Sunday, June 07, 2015

Life's Grand Adventure

I have been keeping a secret for nearly two years now. Well, my husband and I have. We'd started considering moving back to the USA for quite some time but each time we brought up the topic the timing just didn't seem right for me.

At first I felt "I hadn't been in France long enough yet to get to know it, enjoy it, before I just turn around again."

Then there were other reasons where it just didn't seem right.

Then, in the Spring of 2013 life began taking on new directions. My husband's work relocated from filming in Bordeaux (exteriors) and Paris (interiors) to everything being filmed in the South of France. Due to internal politics, we decided to stay in Paris until we knew the show would continue into its 10th season without being cancelled suddenly.

Also, in France, children go to a pre-school/kindergarten called Maternelle and it's a very big part of French life. It's not mandatory but I would say 99.9999999% children go for all three years. My son started in the French Maternelle and we didn't feel like moving him before the 3rd year only to possibly have to move again. I know everyone says children adapt, but if I didn't have to do it, I didn't want to.

So, we stayed put for my son to start his third year in Maternelle (Kindergarten year). My husband began commuting to the South of France for work. Before, when the show (Section de Recherches) filmed in Bordeaux/Paris he was rarely in Bordeaux (one time) and would be on the Paris set for one week, but home at night. Starting in about June 2014, he began going to Grasse for about 3-weeks at a pop, including weekends. The first few times he left for such a stint I was frazzled. The 5-week stint with no visit was a real humdinger! Now, I'm used to it. Although, as a happily married couple, living like we're separated feels odd sometimes. And of course, I won't know fully what it means to our son until maybe years later.

Well the show is going well but we still have this vision of moving back to the States. We've discussed it for five years. But where to go? NYC, or even the tri-state region, seemed out of the question. We both wanted to have space. Have a house. A place where our son could ride his bike without fear of busy city streets. Get a dog again. S-p-a-c-e... And, having lived in cities for 25 years, I too was feeling like it might be nice to get out of a city.

Looking further North we considered Boston but other than my father and step-mother (and her daughter's children) we didn't have much connection. I'd done some Cocktails with Courtney events there, but it wasn't a city we felt any real pull towards...

We thought about New Orleans. I have a lot of Pulitzer cousins there. It's where my grandfather came from. Well, he was born in St. Louis but his 11 other brothers and sisters were all born in either White Castle or NOLA. But other than a lot of 2nd cousins, and the fact that NOLA is truly an amazing example of a start-up city turning itself around after Hurricane Katrina, we had some reservations.
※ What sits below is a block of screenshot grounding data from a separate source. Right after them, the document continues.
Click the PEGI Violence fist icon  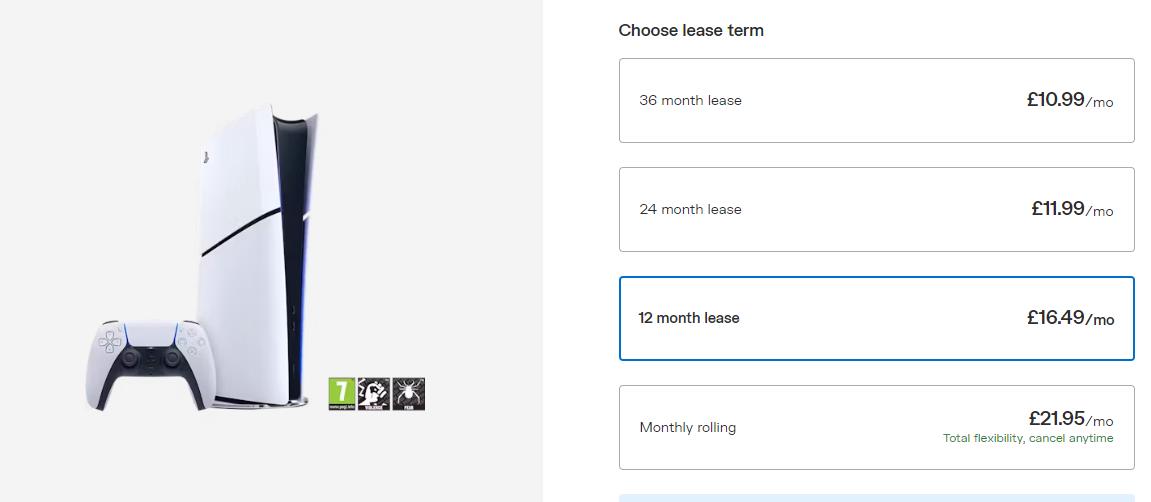click(x=374, y=393)
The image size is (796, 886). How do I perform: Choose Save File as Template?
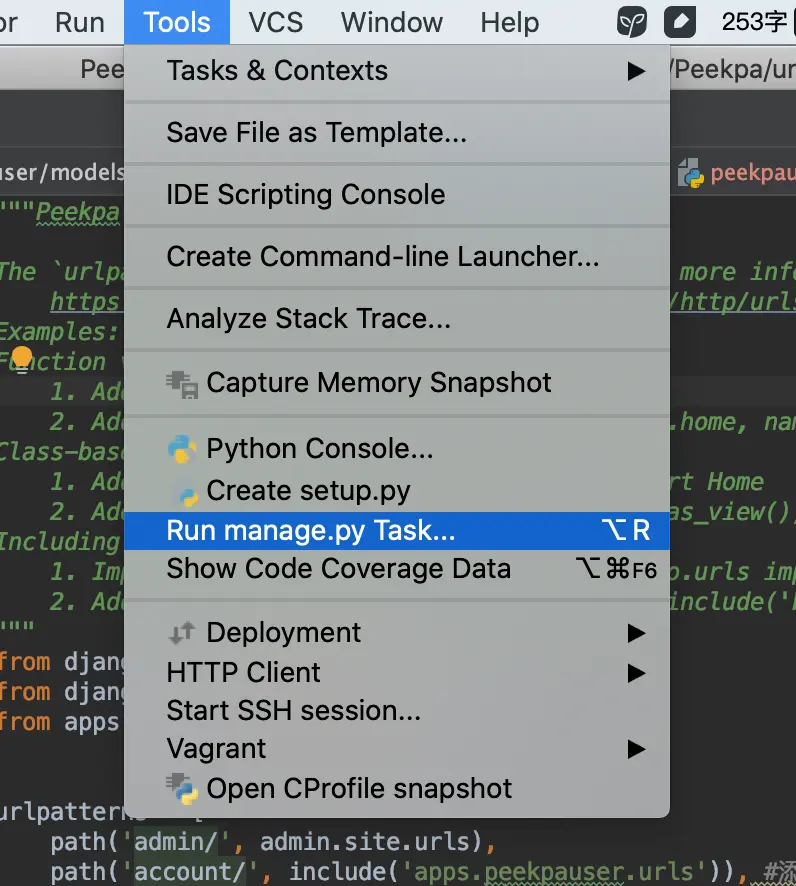[317, 133]
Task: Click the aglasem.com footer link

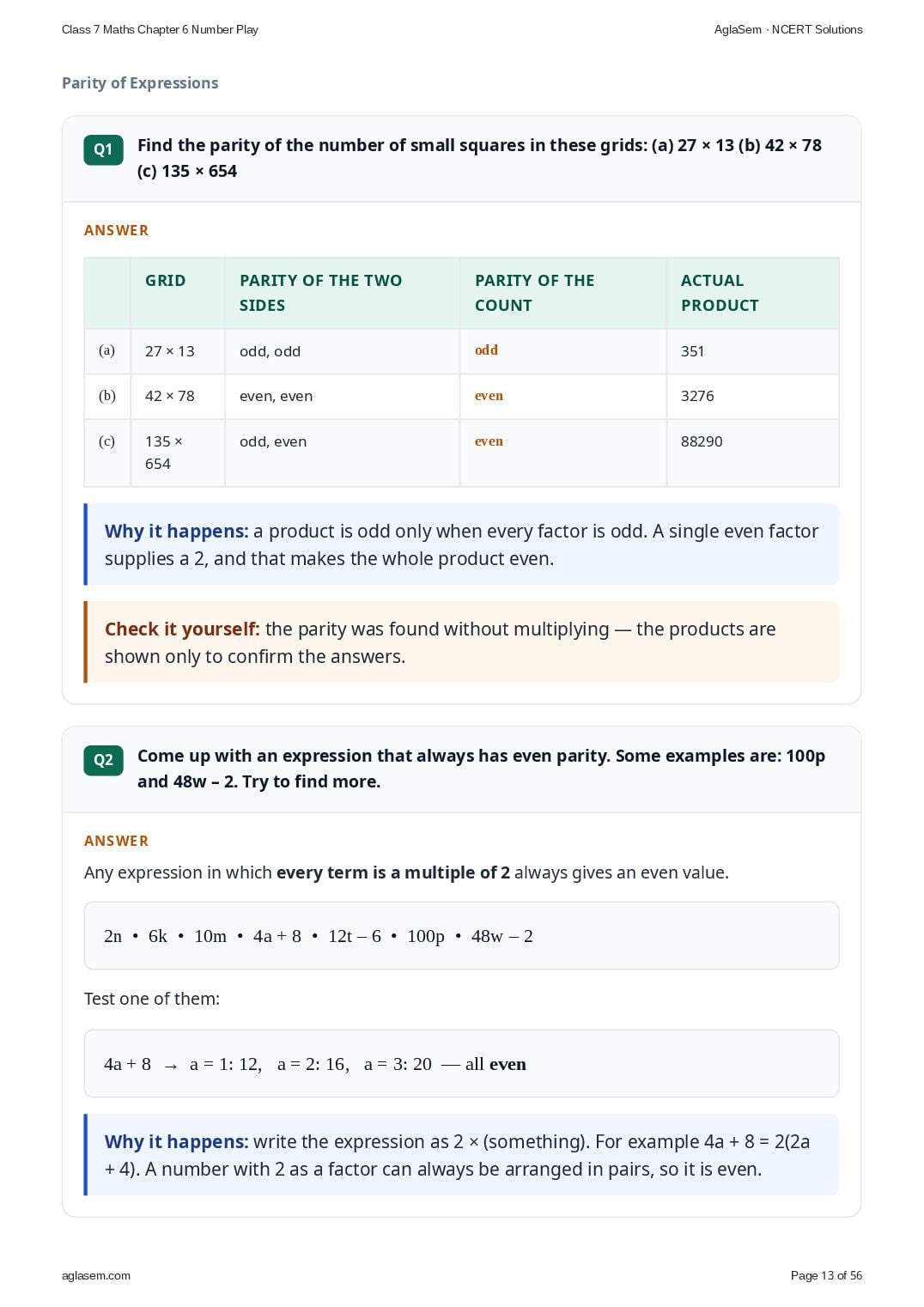Action: pos(96,1275)
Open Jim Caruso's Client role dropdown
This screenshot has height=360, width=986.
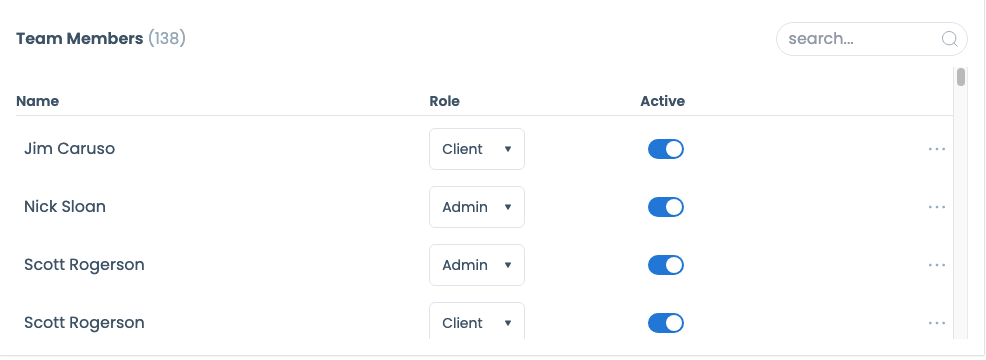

The Research Triangle, Charlotte, and Greensboro, NC were also all places we considered as, once again, I have family in all these areas as well. While we felt we could find jobs, once again we felt that after the initial novelty of the "French family" moving in, my sister, her children, and other cousins would quickly get busy back in their lives and in reality we might not have that family interaction we were seeking.

The last place I ever considered living was where my mother and step-father moved to in 1984: Tucson, AZ. I lived there one difficult year in High School after a wrenching custody battle. Always considering myself an East Coast girl, a New Yorker, and someone who loves green grass, trees, forests, fields, and all that comes from a childhood in Upstate New York, Tucson always felt the most foreign place to me.

And yet, it began looking like the best option. My mother was retired and I know would be able to help with things like school pickups, babysitting, etc. And, coincidentally my (French) husband has a cousin from his (Belgium) mother's side who lives 20 minutes from my mother's home. This cousin, coincidentally, is also a Tucson public school teacher (like my mother). And, she has three sons, all close in age to my son. We felt if he wouldn't have any siblings, at least he could grow up knowing cousins around his age. (All other cousins are older and "into their own things.")

Thinking about taking two Frenchmen to Tucson I did a quick search on "French in Tucson," not expecting much considering it's a one-hour drive to the Mexican border. However, low-and-behold there is an International School with a French section. The fact that my son could continue his French studies, while beginning to learn English, in a creative, encouraging, 0% tolerance of bullying, school was the near selling point.

Choosing to live closer to one parent over another is always something I think COD (children of divorce) always deal with. It feels like a sticky subject. And it is.

And yet, this time the move is under very different circumstances.

And so here we are: 30 days from departure. I sit surrounded by boxes and toys that my son pulls out of boxes. The pangs of sadness are sharper these past few days.

Paris has become my home. I've lived here seven years. I grew into a couple here. I grew into becoming a mother here. I struggled, I fought, I resisted, I changed, I adapted, I thrived here. I feel fully a part of French society today. Being a mother in France will do that, if you speak the language, get involved, volunteer, engage, and participate in your French life as much as you can. And I have.

And yet, here we go. Here we go, go, go on an adventure! (sorry: living with a toddler will do this to you!)